*What is being asked*. Extend the discussion below on feminism and the sex industry, starting right after its last sentence and keeping the same informal voice.

* START Source excerpt *

I'm an escort. I am educated. I was a rape crisis counsellor. I worked for Planned Parenthood. I sit on the boards of several feminist organizations. I have been involved in feminism since my early teens. I fuck people for money and I like it.

The guys are not bad. They're widowed. They're disabled. They have 2 jobs and no time. They're lonely. Neither escorts or our clients need to be vilified.

Thank you Naked Feminist!!!!!
from the Happy Whore

I tend to look at the sex-industry as a big network of different industries and businesses that all profit from the same misconception that "women have it" and "men need to get it".

I draw long lines here, and I realise it might look abstract to some.

I do not in any way deny that there are people with different experiences, and though I love to argue there is a simple truth to the fact that the one who draws the most accurate map is the one who flies over the land and puts things in perspective.

I will not accept claims that certain parts of the industry stays surgically clean from the others. Porn is linked to prostitution, exotic dancing is linked to prostitution, it's linked to trafficing and it's linked to husbands having the notion that it's their privilege to have sex with their wives.

Individual stories can sometimes obscure and confuse these facts, but they do not change them.

I can emphathise with "naked feminist", and I can put myself in her perspective and feel the insult of the double standard and the sweetnes of the repartee, because like most women I face hipocrisy and like most hard headed women I revel in shooting it down when I see it.

I don't mean to be condecending, but you can only study the industry for so long before it wears down your patience for ignorance.

And I don't care if I'm rude saying this, but you who don't manage to connect the dots, you are ignorant. And you better cling to that ignorance 'cause man is it going to sting when it breaks.

I was at the Womens Worlds conference in Madrid this year listning to women from all the world speak about these things. And my feminist group allso held workshops on activism.

I don't remember it clearly but I think it was Nawar El Saadawi who said it.
"It's the moment you realise the conections, that is when they try to shut you up"

Oh I do love a petty argument, but at the same time, this is the subject that scars my mind and keep me awake at night. So even if I plan to stay out of it, it will pull me in every time.

And while I'm being petty. I just gotta love the token enlightened man sharing his insight so genourously with us. :P

he has the perfect alibi doesn't he.

* END Source excerpt *
* START Extracted records *

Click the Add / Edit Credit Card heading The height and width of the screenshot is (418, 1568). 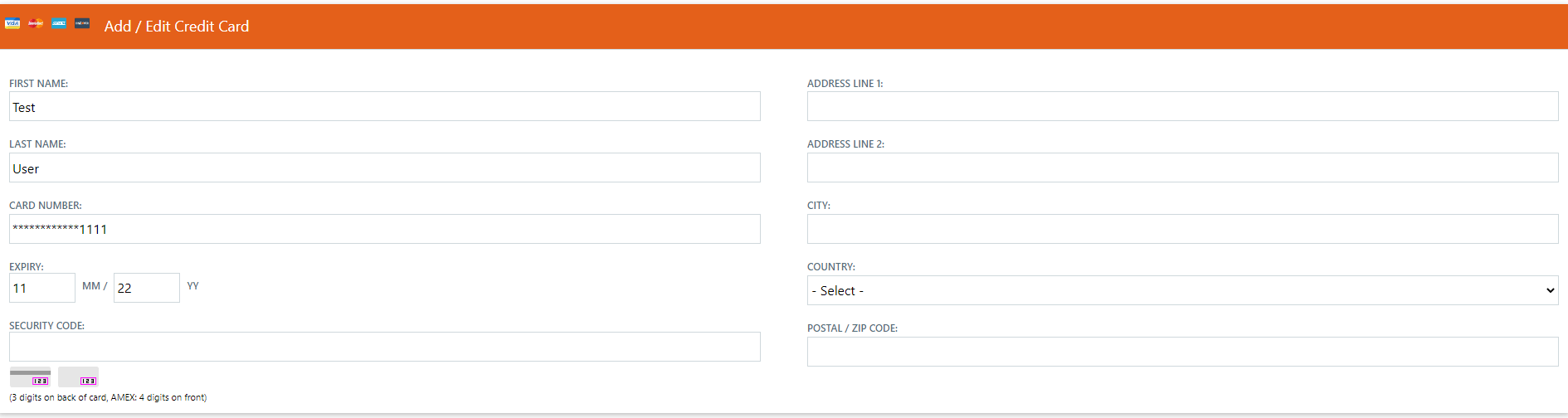tap(177, 27)
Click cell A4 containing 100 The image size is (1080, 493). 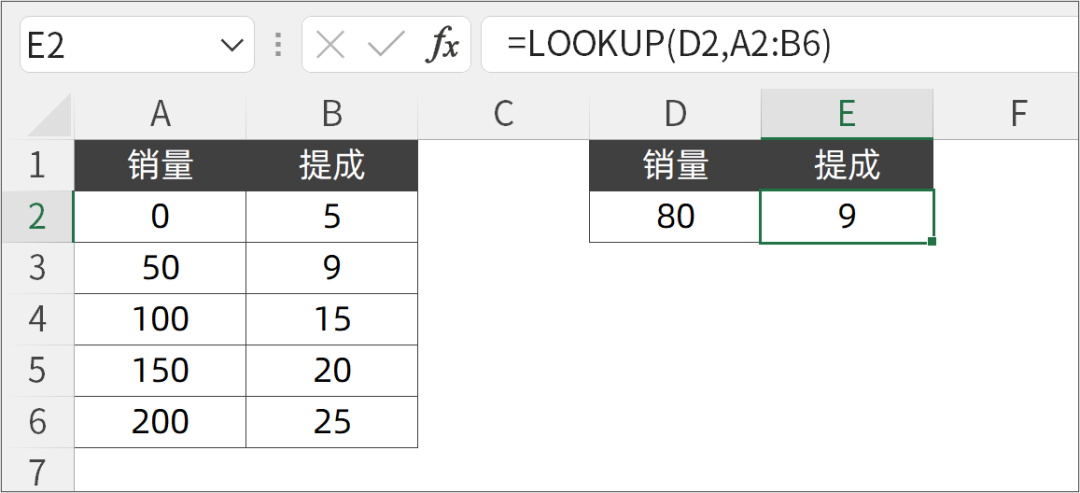[x=160, y=319]
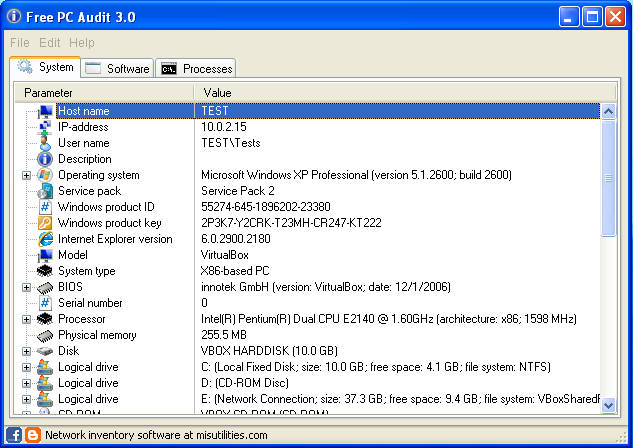Viewport: 633px width, 448px height.
Task: Click the User name person icon
Action: 45,143
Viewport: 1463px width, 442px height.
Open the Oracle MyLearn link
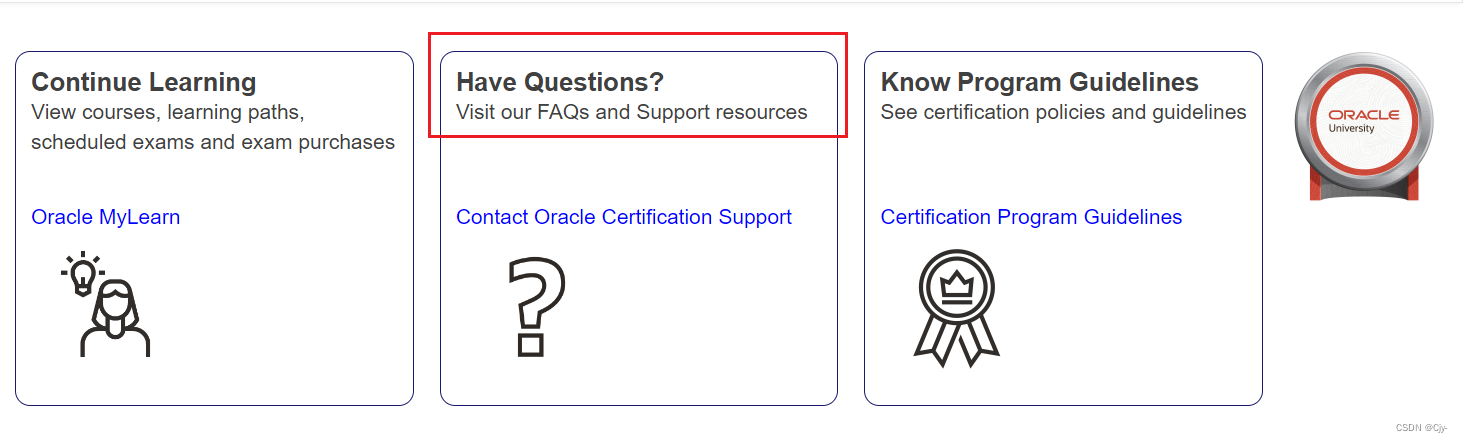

* END Extracted records *

*Output for this task*.
"um, I think, anyway...but I am just a guy."


Priceless.

I agree that the double standard exists, and of course it's ridiculous. However, it's also still true that you are participating in an activity which confirms and upholds the cultural attitude that you are only valuable for your appearance, and that it's appropriate to use and appreciate women's bodies as mere objects. This is something that you can't escape from. If you think that your customers are there because they appreciate your "personality," or talents, or political views, or anything else about you other than your body, then you are truly in a profound state of denial.

Sex Workers should have the right to choose how to use their bodies.

The puritanical laws of the United States are so obsolete it is ridiculous. A woman should have the right to choose how to use her reproductive system. If she wants to use it to bear children, fine. If she wants to rent it out to drunks at the bus station, fine. It's hers to use or abuse as she sees fit.

The law makes it very bad for men too, as women are the ones promoting the prostitution business. It is the women who dress provocatively and stand on street corners advertising, putting ads up on Craig's List or placing the red light in their window.

The attitude that these women somehow victimize families is also erroneous. Many men are trapped in unsatisfactory marriages with lousy wives and seek intimacy or sex on the streets with sex workers.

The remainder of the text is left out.